Required task:
Turn the lines starting at the one containing "The width and height of the screenshot is (796, 600)." and ending at the one containing "should pyautogui.click(x=1187, y=205)." into a Markdown table with the columns Row and Line, skipping any blank lines.

Data in this exercise:
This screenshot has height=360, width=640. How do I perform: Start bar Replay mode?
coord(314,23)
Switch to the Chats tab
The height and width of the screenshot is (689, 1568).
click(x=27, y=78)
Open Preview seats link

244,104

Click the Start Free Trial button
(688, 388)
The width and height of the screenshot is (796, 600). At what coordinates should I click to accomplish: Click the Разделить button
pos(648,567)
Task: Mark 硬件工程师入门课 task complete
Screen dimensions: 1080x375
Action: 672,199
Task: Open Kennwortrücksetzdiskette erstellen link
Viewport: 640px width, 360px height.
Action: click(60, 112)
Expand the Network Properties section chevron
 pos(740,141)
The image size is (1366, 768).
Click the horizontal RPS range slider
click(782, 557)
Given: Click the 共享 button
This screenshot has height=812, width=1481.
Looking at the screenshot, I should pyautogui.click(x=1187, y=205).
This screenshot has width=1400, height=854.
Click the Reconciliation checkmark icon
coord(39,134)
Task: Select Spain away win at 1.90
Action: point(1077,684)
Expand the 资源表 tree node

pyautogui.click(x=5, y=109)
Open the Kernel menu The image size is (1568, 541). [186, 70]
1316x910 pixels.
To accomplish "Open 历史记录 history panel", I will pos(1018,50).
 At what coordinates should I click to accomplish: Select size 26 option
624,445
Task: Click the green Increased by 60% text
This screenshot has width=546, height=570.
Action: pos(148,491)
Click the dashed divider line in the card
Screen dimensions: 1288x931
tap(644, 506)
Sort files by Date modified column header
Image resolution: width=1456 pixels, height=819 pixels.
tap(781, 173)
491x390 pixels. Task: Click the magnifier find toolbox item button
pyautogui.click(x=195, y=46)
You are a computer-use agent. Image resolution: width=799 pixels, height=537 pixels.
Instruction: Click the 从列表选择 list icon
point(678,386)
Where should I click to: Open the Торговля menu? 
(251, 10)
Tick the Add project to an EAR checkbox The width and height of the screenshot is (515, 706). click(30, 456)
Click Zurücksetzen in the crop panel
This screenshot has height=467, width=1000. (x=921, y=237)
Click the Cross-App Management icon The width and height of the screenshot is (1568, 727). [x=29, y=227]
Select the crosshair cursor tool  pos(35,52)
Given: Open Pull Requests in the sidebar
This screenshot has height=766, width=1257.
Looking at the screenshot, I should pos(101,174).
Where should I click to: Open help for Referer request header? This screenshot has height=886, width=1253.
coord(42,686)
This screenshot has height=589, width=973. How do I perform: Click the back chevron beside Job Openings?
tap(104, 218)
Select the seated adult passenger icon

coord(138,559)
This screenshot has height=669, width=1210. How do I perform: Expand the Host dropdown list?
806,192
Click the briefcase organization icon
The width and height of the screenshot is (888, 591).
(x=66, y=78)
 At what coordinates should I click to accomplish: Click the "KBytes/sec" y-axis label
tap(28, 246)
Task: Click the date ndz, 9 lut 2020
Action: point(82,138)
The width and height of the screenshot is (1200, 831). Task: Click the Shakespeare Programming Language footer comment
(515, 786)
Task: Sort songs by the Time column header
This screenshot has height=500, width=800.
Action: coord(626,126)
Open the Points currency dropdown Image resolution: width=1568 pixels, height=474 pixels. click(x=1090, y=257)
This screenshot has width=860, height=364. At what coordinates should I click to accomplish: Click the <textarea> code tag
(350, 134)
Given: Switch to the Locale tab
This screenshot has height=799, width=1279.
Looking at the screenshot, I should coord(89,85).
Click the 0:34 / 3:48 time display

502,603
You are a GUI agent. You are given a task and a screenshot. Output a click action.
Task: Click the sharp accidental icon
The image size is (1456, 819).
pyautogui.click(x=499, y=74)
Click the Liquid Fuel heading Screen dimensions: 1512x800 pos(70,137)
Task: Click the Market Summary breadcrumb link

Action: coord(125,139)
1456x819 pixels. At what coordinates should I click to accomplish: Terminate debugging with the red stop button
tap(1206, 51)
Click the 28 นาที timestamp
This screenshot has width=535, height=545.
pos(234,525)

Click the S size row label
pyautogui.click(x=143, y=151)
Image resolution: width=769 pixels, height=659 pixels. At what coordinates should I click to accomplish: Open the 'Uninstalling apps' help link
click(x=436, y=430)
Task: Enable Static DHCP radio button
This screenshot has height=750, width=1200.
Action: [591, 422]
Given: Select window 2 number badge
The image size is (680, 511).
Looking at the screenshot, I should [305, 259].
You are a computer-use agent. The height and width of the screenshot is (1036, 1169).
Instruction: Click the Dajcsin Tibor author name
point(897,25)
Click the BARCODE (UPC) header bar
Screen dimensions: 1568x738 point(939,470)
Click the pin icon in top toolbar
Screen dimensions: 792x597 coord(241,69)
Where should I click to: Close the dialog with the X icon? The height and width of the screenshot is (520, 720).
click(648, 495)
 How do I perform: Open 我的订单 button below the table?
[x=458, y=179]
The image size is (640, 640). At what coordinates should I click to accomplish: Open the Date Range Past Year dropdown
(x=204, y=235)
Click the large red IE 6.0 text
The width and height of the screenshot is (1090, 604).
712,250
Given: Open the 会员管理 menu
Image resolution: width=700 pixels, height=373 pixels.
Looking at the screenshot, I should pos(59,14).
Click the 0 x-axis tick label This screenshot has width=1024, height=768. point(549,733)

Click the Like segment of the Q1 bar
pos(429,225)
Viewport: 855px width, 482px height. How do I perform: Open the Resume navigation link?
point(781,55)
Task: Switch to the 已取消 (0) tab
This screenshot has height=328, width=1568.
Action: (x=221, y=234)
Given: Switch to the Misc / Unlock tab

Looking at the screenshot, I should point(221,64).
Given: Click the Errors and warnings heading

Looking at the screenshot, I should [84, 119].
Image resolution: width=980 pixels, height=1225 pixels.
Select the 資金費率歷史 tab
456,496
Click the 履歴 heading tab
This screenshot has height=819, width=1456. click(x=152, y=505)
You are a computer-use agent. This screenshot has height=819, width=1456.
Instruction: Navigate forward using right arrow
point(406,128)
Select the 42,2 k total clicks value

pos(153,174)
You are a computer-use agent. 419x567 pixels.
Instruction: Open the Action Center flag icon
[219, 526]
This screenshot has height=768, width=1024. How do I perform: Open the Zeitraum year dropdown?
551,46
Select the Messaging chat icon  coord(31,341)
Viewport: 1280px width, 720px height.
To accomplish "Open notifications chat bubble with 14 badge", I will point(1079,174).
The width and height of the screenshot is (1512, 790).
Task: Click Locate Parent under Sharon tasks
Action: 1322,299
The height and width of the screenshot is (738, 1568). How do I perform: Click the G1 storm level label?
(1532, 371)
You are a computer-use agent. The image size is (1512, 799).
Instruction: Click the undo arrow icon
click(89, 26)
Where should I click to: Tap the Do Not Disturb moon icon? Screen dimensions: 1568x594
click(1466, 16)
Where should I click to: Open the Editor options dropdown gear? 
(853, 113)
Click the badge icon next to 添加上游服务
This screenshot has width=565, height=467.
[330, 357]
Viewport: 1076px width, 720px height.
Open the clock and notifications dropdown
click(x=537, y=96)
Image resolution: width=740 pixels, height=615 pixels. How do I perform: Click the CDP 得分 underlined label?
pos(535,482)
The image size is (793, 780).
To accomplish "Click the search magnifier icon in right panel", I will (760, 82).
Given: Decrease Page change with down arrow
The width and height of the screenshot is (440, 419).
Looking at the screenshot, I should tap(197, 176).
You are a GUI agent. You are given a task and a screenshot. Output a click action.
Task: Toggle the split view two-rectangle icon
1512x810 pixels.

Written response:
| Row | Line |
|---|---|
| 1 | The width and height of the screenshot is (796, 600). At what coordinates should I click to accomplish: Click the Разделить button |
| 2 | pos(648,567) |
| 3 | Task: Mark 硬件工程师入门课 task complete |
| 4 | Screen dimensions: 1080x375 |
| 5 | Action: 672,199 |
| 6 | Task: Open Kennwortrücksetzdiskette erstellen link |
| 7 | Viewport: 640px width, 360px height. |
| 8 | Action: click(60, 112) |
| 9 | Expand the Network Properties section chevron |
| 10 |  pos(740,141) |
| 11 | The image size is (1366, 768). |
| 12 | Click the horizontal RPS range slider |
| 13 | click(782, 557) |
| 14 | Given: Click the 共享 button |
| 15 | This screenshot has height=812, width=1481. |
| 16 | Looking at the screenshot, I should pyautogui.click(x=1187, y=205). |